Accepting what we are

Ultimately,
we are small living things
awakened in the stream,
not gods who carve out rivers.

Like human fish,
we are asked to experience
meaning in the life that moves
through the gill of our heart.

There is nothing to do
and nowhere to go.
Accepting this,
we can do everything
and go anywhere.

Mark Nepo, Accepting this

Reducing stress: Just be aimless for a while

This is good advice when the weather is as beautiful as it is today. Sometimes stress comes at us in the form of busyness or deadlines at work, which do not give up. Therefore it is good for us to take time out from them – even ten minutes – and to simply have time for ourselves without the pressure  to respond to others or to timetables. All the better if this can be done outdoors, in a park or by the Lake:

Each of us needs to withdraw from the cares which will not withdraw from us.  We need hours of aimless wandering or spates of time sitting on park benches, observing the mysterious world of ants and the canopy of treetops.

Maya Angelou

We grow our own future

 

The heart is like a garden.

It can grow compassion or fear, resentment or love.

What seeds will you plant there?

Buddha

What is your prison?

The only real prison is fear,

and the only real freedom is freedom from fear.

Aung San Suu Kyi

Positive living: Don’t wait for the other person

Sometimes we pass through periods in our life when it seems safer to close in on ourselves. We may get blocked in some relationships, or harden around what we perceive to be a hurt caused by others, or simply drift apart. And so we pull down the shutters and withdraw.  The mind loves categories, and when we get threatened these get more polarized, making it harder to see the world from any other viewpoint than our own.
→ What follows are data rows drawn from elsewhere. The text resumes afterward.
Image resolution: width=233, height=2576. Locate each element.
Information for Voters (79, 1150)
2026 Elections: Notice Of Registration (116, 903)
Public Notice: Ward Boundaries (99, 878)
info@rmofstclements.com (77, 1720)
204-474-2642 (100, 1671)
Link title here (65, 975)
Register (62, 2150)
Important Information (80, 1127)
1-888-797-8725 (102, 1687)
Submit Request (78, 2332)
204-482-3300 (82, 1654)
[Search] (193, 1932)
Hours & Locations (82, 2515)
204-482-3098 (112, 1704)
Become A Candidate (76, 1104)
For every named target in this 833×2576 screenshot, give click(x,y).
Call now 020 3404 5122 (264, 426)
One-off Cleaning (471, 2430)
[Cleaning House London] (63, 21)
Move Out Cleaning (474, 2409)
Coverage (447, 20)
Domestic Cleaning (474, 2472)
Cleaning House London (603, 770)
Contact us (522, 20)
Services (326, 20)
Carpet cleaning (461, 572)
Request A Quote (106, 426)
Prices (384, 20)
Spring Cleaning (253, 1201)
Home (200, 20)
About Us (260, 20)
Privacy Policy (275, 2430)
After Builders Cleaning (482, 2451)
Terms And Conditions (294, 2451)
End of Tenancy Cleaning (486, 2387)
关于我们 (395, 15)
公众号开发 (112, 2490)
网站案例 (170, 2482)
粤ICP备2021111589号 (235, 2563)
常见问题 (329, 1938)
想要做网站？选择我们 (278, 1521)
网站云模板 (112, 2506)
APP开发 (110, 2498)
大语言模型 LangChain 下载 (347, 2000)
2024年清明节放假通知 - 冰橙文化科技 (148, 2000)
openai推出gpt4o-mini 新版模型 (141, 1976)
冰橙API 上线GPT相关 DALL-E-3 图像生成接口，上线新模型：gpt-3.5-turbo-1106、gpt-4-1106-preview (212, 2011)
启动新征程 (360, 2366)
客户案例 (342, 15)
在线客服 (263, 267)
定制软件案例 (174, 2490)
A lot of our energies go into convincing ourselves that we are right, ensuring that  any cognitive dissonance between our values and our actions is eliminated.  Self-justification then kicks in, that useful  strategy  which blinds us to the possibility that we were wrong, allowing us sleep at night by reducing regret and reinforcing our actions.

However, closing ourselves off from others may not always be right, even if  our safety mechanism tells us it is. It can keep up trapped in the past, which we cannot change , rather than seeing new possibilities in the present. So, when you notice that you are running a story about what others have done to you, see if you can remind yourself that you are the one who has the power to determine how you feel about what’s going on. Everything is workable, and thus you can work with the words and actions of other people in contact with you. Your response is entirely up to you. To live a fuller life, we often we need a generosity that operates on a different kind of logic, one which does not count or measure but rather dares to take the first step.

Initiate giving. Don’t wait for someone to ask. See what happens — especially to you. You may find that you gain a greater clarity about yourself and about your relationships, as well as more energy rather than less. You may find that, rather than exhausting yourself or your resources, you will replenish them. Such is the power of mindful, selfless generosity. At the deepest level, there is no giver, no gift, and no recipient . . . only the universe rearranging itself.

Jon Kabat Zinn,  Wherever You Go There You Are: Mindfulness Meditation in Everyday Life

Hiding our true selves

Many poets are not poets for the same reason that many religious men are not saints: they never succeed in being themselves. They never get around to being the particular poet or the particular monk they are intended to be by God. They never become the man or the artist who is called for by all the circumstances of their individual lives. They waste their years in vain efforts to be some other poet, some other saint…They wear out their minds and bodies in a hopeless endeavor to have somebody else’s experiences or write somebody else’s poems.